The hypothesis of Schultz (2010) was derived from changes in the firing of midbrain DA neurons measured in monkeys in several different experimental paradigms. Under baseline conditions, these cells fired intermittently at a low rate, which is depicted by the straight horizontal lines in Figure 1. Brief (about 100 ms long) bursts of firing were observed in response to a novel sensory stimulus (top panel) or an unsignaled (unexpected) reward such as a food treat (second panel). Interestingly, if the reward was paired in a classical conditioning paradigm with a conditioned stimulus (CS) so that the CS reliably predicted the reward, DA cell firing came to be elicited by the CS rather than the reward itself (third panel). Finally, if the conditioned monkeys were presented with the CS but then no reward followed, there was actually a depression in DA cell firing (bottom panel). The results prompted Schultz to conclude that these neurons signal the difference between prediction and actual occurrence of rewards (i.e., reward-prediction error). An unexpected reward leads to increased firing, a predicted reward causes no change, and failure of a reward to occur after it has been predicted leads to a brief depression in cellular activity. This reward-related role of DA has been linked to rapid and short-lived bursts of cell firing that cause large but transient increases in synaptic DA.

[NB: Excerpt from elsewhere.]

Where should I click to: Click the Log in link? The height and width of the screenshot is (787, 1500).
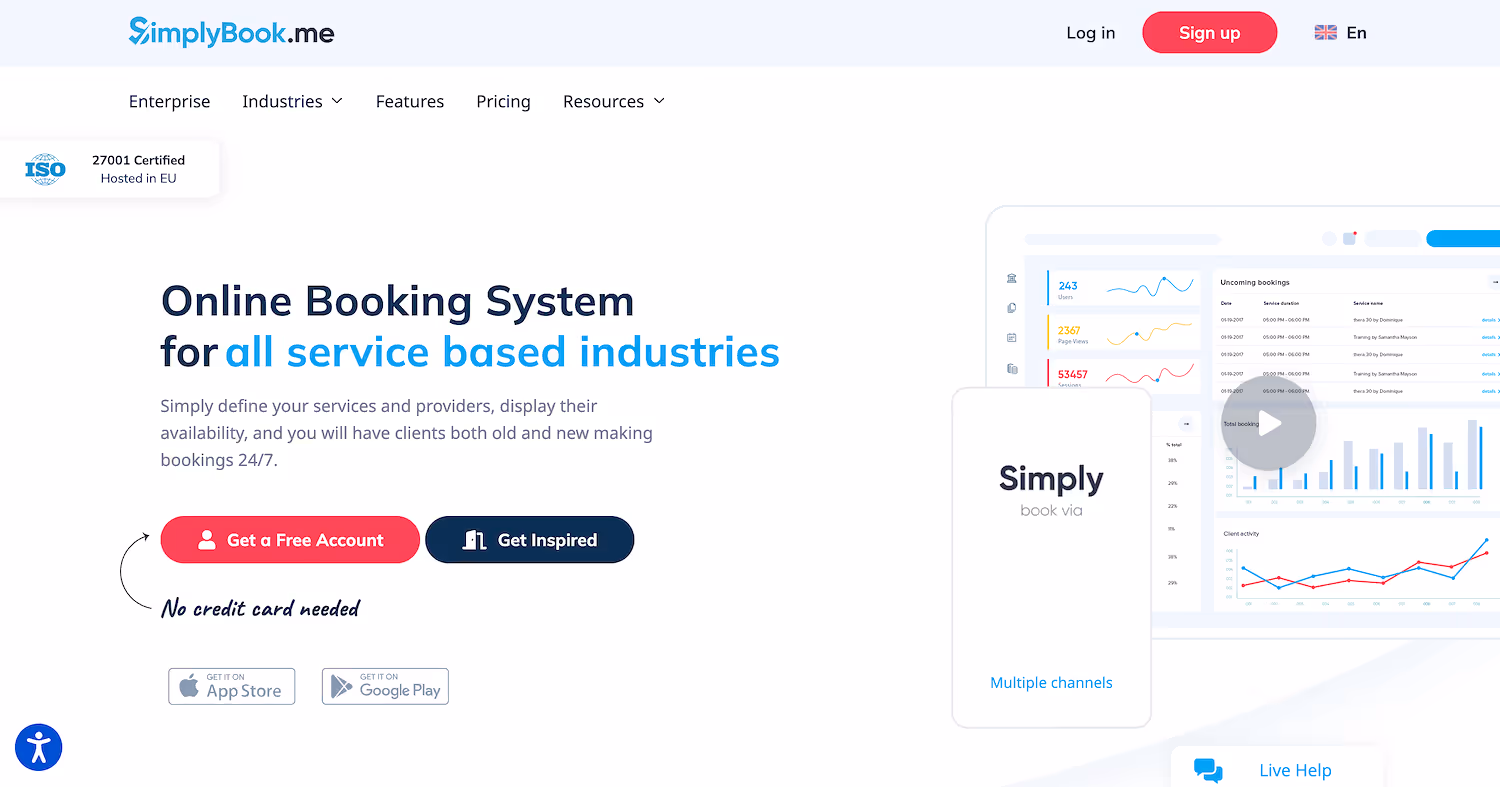tap(1090, 32)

A graphical representation of the firing pattern of midbrain dopaminergic neurons. The graph represents time in 100 milliseconds intervals along the x-axis and firing time along the y-axis. The novel stimulus produces an increased firing rate after about 800 milliseconds. When the reward is given at 700 milliseconds, an increased firing rate is found around 800 milliseconds, with no C S. When the C S is given at 200 milliseconds, increasing firing occurs at around 300 milliseconds, and the reward is given around 700 milliseconds. When the C S is given at 200 milliseconds, increased firing occurs at around 300 milliseconds, and if no rewards are given at 700 milliseconds, decreased firing is seen around 800 milliseconds.

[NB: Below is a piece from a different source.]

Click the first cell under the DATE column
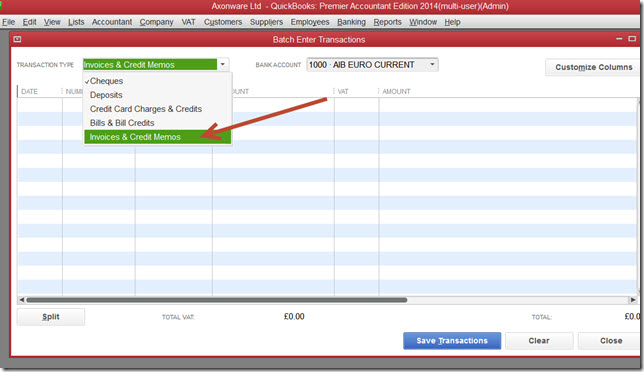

Later studies by Schultz and other researchers extended these initial findings in several ways. First, strong evidence has been obtained indicating that DA reward-prediction error encoding occurs not only in monkeys but in other species, most notably humans (Diederen and Fletcher, 2021). Second, the previously mentioned increase in DA cell firing in response to a novel sensory stimulus has been separated temporally (i.e., with respect to time) from the reward-related response (Schultz, 2016). In this way, there is a dual-component nature to dopaminergic signaling. The first component is thought to encode the physical salience of a novel stimulus (e.g., the strength of a light or tone). The stimulus in this case does not have to be related to a reward at all, and therefore the salience being described is not the same as incentive salience proposed by the incentive sensitization theory. The second component, which occurs slightly later than the first, is the reward-prediction error encoding. This property of DA signaling identifies a key role for the dopaminergic system in reward learning (Diederen and Fletcher, 2021). Finally, Schultz (2016) has proposed that the large increases in synaptic DA produced by addictive drugs might engage both the salience encoding function and the reward-prediction error encoding function of the dopaminergic system, thereby making the act of consuming the drug both highly salient and mimicking the effect of receiving an unexpected large reward.

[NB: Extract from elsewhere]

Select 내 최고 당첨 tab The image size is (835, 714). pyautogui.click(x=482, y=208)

There is no simple way to reconcile the incentive salience theory of DA action with the reward-prediction error theory. Both theories are framed by the kinds of experiments used to test them, and both receive support from those experiments. What is clear is that the dopaminergic neurons from which originate the mesolimbic, mesocortical, and nigrostriatal pathways have multiple, important roles in behavioral regulation, extending to the control of motivation, learning, and action selection. Since all of those functions are relevant to addiction, we can readily see how significant this neurotransmitter is for the development and maintenance of this maladaptive pattern of behavior.

References

Diederen, K. M. J., and Fletcher, P. C. (2021). Dopamine, prediction error and beyond. Neuroscientist, 27, 30–46.

Schultz, W. (2010). Dopamine signals for reward value and risk: Basic and recent data. Behav. Brain Funct., 6:24. doi: 10.1186/1744-9081-6-24.

Schultz, W. (2016). Dopamine reward prediction error coding. Dialogues Clin. Neurosci., 18, 23–32.